Clem Colfax had $10 to buy groceries. He needed milk at 70 cents a carton, bread at 60 cents a loaf, breakfast cereal at 50 cents a box, and meat at $1.50 a pound. He bought twice as many cartons of milk as loaves of bread, the number of boxes of cereal was one more than the number of loaves of bread, and the number of pounds of meat was the same as the number of boxes of cereal. How many of each did he purchase if the total cost was exactly $10?
Just translate to Math
number of breads --- b
milk ---------------- 2b
cereal ------------- b+1
meat -------------- b+1
now for the cost:
70(2b) + 60b + 50(b+1) + 150(x+1) = 1000
140b + 60b + 50b + 50 + 150b + 150 = 1000
400b = 800
b = 2
2 loaves of bread
4 cartons of milk
3 boxes of cereal
3 pounds of meat
Incredibly cheap price.
just saying.
Thanks
Deekly good
To find out how many of each item Clem Colfax purchased, we can set up equations based on the given information. Let's assign variables to represent the quantities of each item:
Let's say Clem purchased:
- x cartons of milk,
- y loaves of bread,
- z boxes of cereal,
- w pounds of meat.
According to the given information, Clem bought twice as many cartons of milk as loaves of bread:
x = 2y
The number of boxes of cereal was one more than the number of loaves of bread:
z = y + 1
The number of pounds of meat was the same as the number of boxes of cereal:
w = z
Now, let's convert the prices of each item into cents for convenience:
Milk: 70 cents per carton
Bread: 60 cents per loaf
Cereal: 50 cents per box
Meat: $1.50 per pound = 150 cents per pound
The total cost of milk will be 70 * x cents.
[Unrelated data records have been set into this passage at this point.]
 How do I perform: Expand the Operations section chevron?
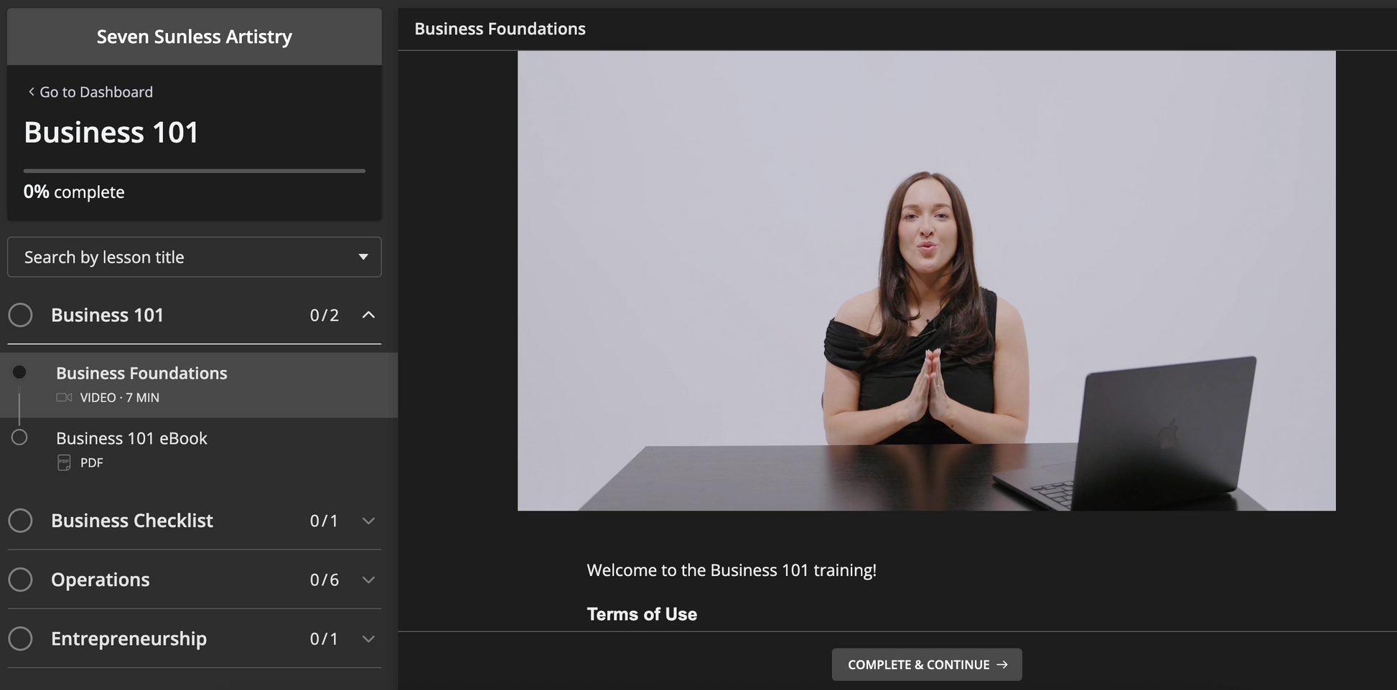pos(368,580)
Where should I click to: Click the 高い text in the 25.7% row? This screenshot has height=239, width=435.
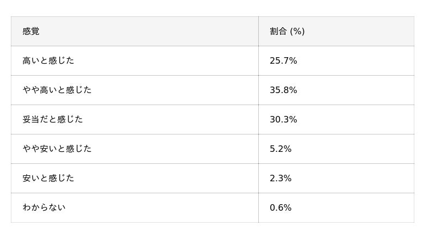click(x=31, y=61)
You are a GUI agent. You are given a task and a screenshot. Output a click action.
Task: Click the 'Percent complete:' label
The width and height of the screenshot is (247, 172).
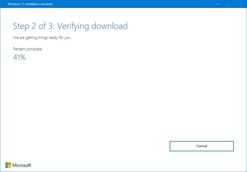[x=27, y=49]
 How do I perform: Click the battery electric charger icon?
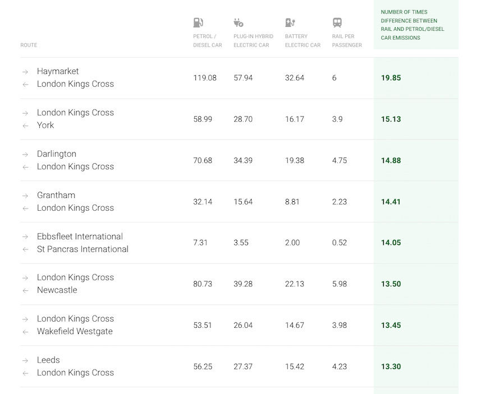point(290,23)
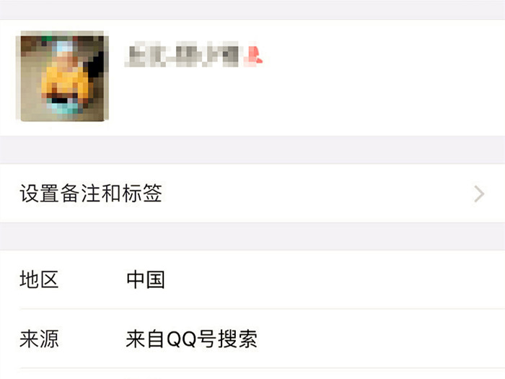Screen dimensions: 505x379
Task: Tap empty area between 设置备注和标签 and chevron
Action: tap(317, 193)
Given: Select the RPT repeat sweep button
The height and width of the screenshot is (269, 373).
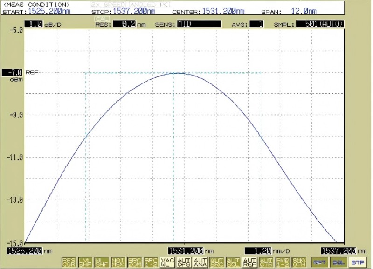Looking at the screenshot, I should pyautogui.click(x=319, y=262).
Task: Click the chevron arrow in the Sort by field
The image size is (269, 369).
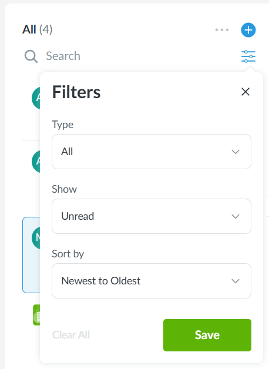Action: click(x=236, y=281)
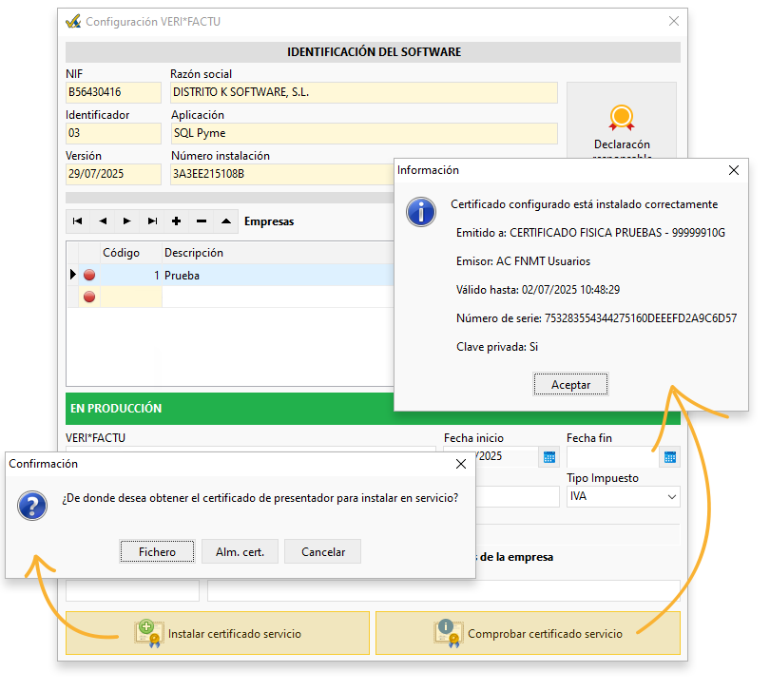Open Fecha fin calendar picker

pos(670,457)
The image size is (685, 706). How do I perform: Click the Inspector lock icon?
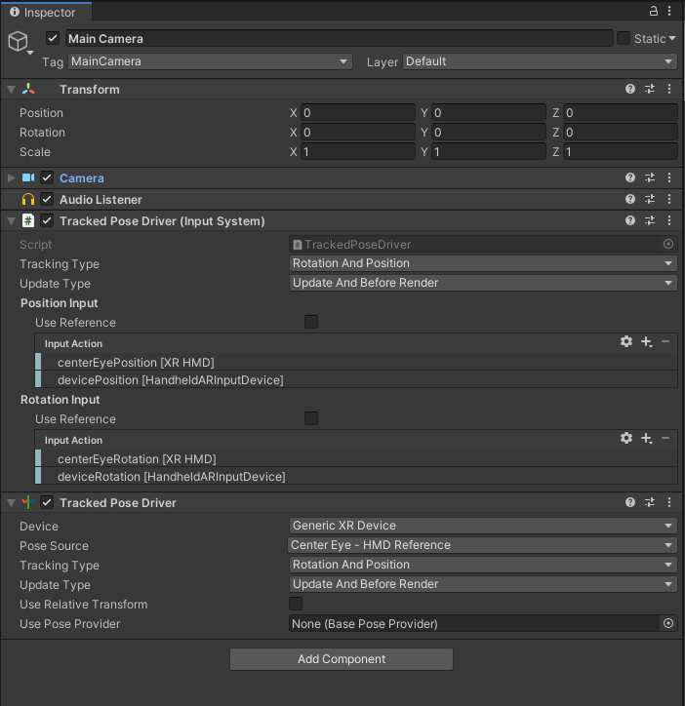tap(654, 11)
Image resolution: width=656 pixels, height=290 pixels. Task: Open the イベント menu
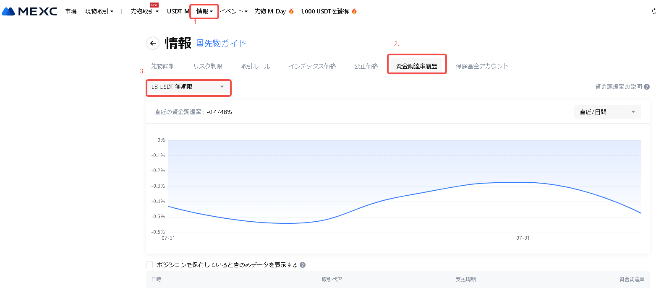click(x=234, y=11)
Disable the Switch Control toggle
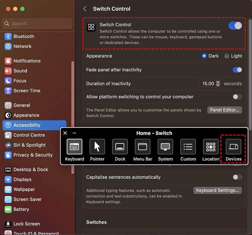The height and width of the screenshot is (235, 252). (x=235, y=26)
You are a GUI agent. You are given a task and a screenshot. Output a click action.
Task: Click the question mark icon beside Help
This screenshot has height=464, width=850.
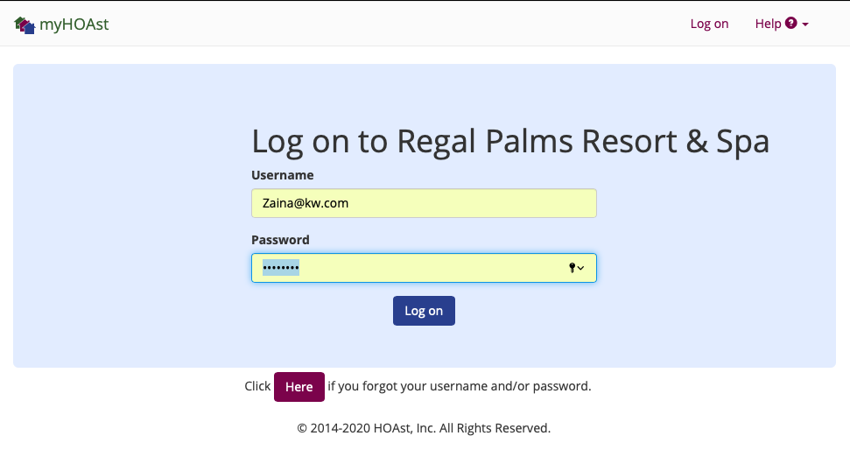click(791, 24)
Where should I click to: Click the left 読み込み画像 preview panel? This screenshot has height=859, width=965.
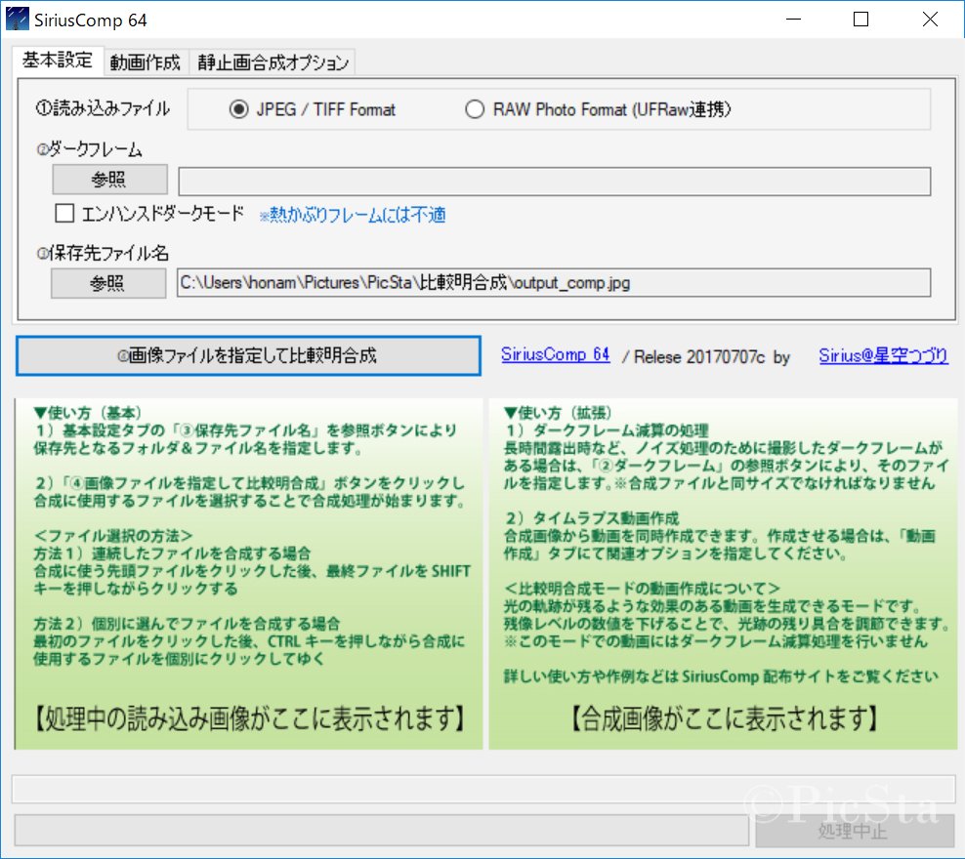tap(249, 574)
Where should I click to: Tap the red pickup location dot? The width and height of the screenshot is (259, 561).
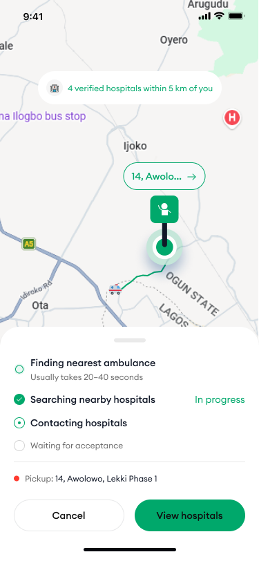coord(17,479)
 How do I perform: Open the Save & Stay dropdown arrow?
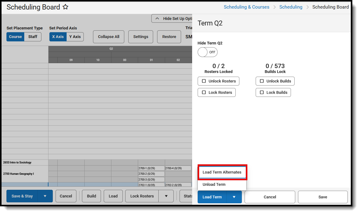45,196
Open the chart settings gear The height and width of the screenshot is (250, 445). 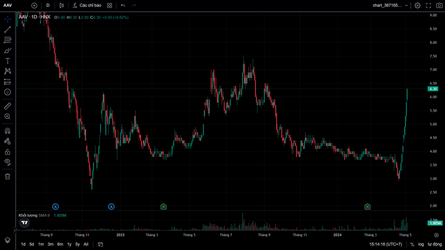[x=417, y=5]
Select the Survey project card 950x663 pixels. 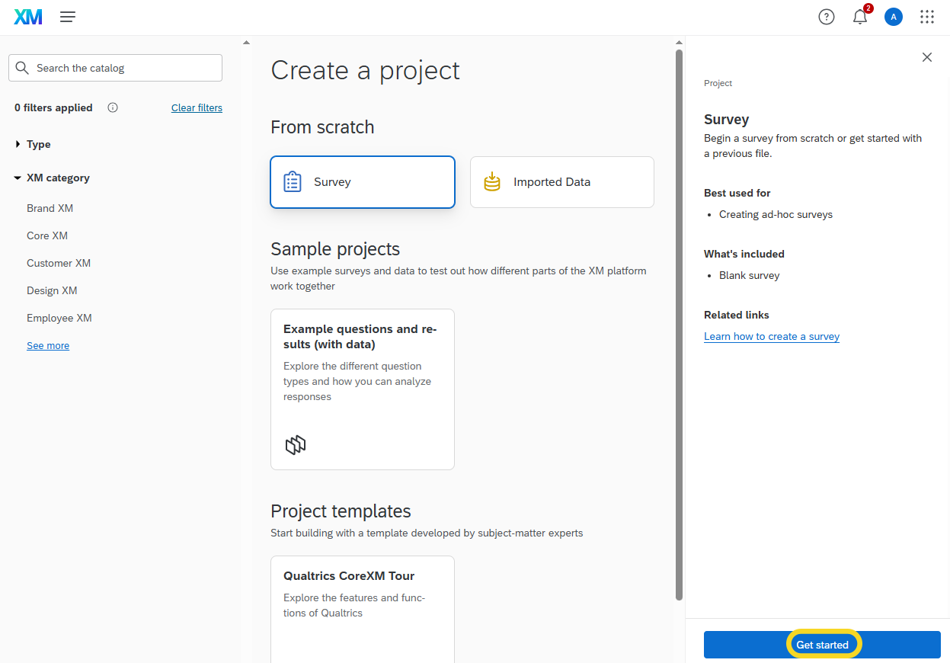coord(363,182)
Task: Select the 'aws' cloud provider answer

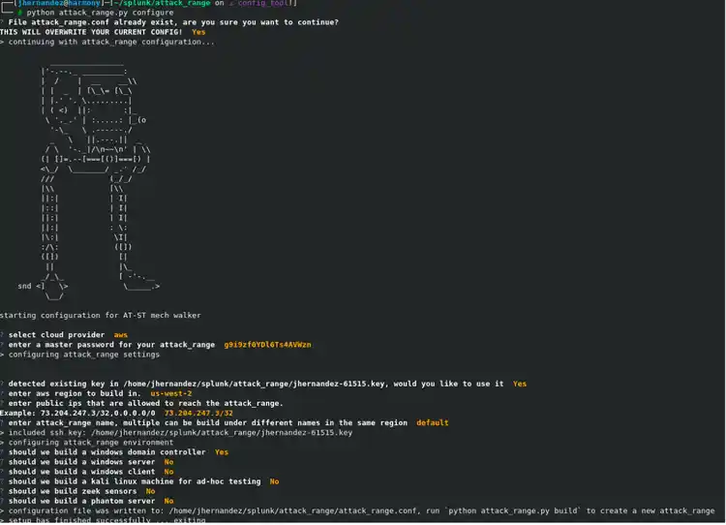Action: [x=121, y=335]
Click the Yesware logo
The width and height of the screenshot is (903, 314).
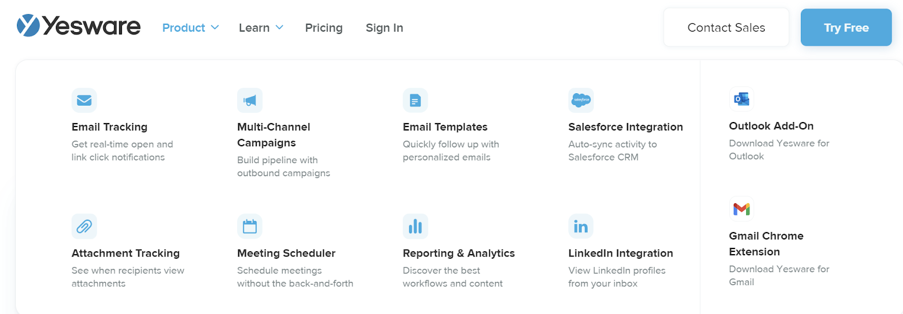tap(78, 26)
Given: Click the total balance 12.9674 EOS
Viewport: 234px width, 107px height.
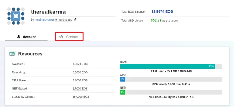Looking at the screenshot, I should click(x=162, y=11).
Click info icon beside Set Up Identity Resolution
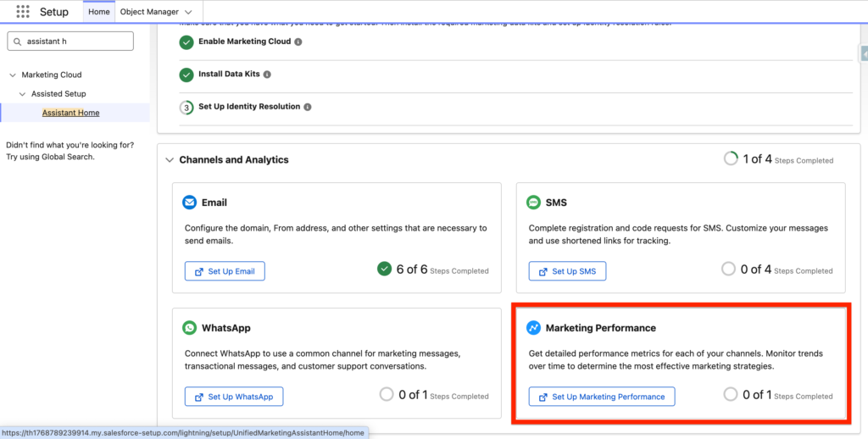Image resolution: width=868 pixels, height=439 pixels. [x=308, y=107]
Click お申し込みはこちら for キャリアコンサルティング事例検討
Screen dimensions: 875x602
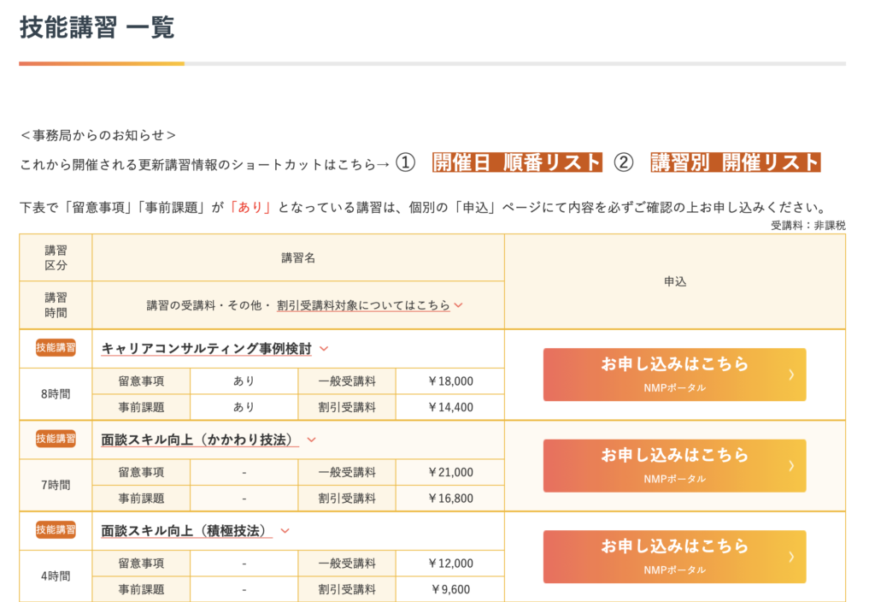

The total cost of bread will be 60 * y cents.
The total cost of cereal will be 50 * z cents.
The total cost of meat will be 150 * w cents.
We know that the total cost is exactly $10, which is equivalent to 1000 cents:
70x + 60y + 50z + 150w = 1000
Now, let's try to solve this system of equations to find the values of x, y, z, and w.
From the equation x = 2y, we can substitute the value of x in the equation above:
70(2y) + 60y + 50z + 150w = 1000
Simplifying the equation, we get:
140y + 60y + 50z + 150w = 1000
200y + 50z + 150w = 1000
Substituting the value of z from z = y + 1:
200y + 50(y + 1) + 150w = 1000
200y + 50y + 50 + 150w = 1000
250y + 150w = 950
Since we have two variables (y and w), we cannot solve this system without additional information. It appears that the given information is incomplete or there is an error in the problem statement.
Please double-check the information provided to see if there are any missing details or errors.